Re: [GENERAL] 3rd time is a charm.....right sibling is not next child crash. - Mailing list pgsql-hackers

From Tom Lane
Subject Re: [GENERAL] 3rd time is a charm.....right sibling is not next child crash.
Date
Msg-id 1975.1283039034@sss.pgh.pa.us
Whole thread Raw
In response to Re: [GENERAL] 3rd time is a charm.....right sibling is not next child crash.  (Tom Lane <tgl@sss.pgh.pa.us>)
List pgsql-hackers
I wrote:
> it did occur to me that there is a simple way to ameliorate this
> problem: we could rearrange the code in _bt_pagedel() so it checks for
> this case before entering its critical section.  Then, corruption of
> this kind is at least only an ERROR not a PANIC.

In particular, I propose the attached patch, which gets rid of
unnecessary PANIC cases in _bt_split as well as _bt_pagedel;
all of these get reported from the field every now and then.
In passing this also makes the error messages out of _bt_split
a bit more detailed.

FWIW, I think the original rationale for PANIC here was so we could
capture a core dump for study; but since no one has ever yet cooperated
by providing such a dump, it seems like not panicking is a better plan.

Barring objections, I plan to back-patch this as far as it will
conveniently go (looks like 8.2 or 8.3 or so).

**Task description:**
Repeat verbatim the passage of the post from "FWIW, I think" to "a better plan.". The source data is separate material, apart from the post above.

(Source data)
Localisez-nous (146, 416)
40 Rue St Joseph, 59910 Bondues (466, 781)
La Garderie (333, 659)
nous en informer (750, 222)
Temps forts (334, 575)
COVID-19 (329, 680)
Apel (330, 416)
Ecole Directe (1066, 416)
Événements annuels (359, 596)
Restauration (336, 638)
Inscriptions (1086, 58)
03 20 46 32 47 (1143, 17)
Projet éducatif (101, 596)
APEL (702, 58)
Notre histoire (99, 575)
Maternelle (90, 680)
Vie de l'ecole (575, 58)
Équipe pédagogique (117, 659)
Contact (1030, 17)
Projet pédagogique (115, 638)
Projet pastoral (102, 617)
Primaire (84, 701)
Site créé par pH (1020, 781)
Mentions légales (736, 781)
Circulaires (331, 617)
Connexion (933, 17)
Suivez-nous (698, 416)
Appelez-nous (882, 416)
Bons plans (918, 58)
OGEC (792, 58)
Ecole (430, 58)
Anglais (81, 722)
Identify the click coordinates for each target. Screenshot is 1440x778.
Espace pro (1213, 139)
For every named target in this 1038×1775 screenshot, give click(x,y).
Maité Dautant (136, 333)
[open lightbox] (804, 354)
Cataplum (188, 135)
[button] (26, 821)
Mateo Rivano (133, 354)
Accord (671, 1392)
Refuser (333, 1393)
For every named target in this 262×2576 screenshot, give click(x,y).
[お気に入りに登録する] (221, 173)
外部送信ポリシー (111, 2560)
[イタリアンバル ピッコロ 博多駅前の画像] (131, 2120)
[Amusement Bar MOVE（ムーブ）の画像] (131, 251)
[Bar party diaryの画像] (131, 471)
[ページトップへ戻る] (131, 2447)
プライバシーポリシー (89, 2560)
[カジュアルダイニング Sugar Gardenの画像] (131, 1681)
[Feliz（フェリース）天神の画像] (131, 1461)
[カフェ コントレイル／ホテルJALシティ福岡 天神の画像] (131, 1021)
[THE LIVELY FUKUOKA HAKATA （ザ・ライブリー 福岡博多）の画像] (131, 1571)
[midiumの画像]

**Solution to the exercise:**
FWIW, I think the original rationale for PANIC here was so we could
capture a core dump for study; but since no one has ever yet cooperated
by providing such a dump, it seems like not panicking is a better plan.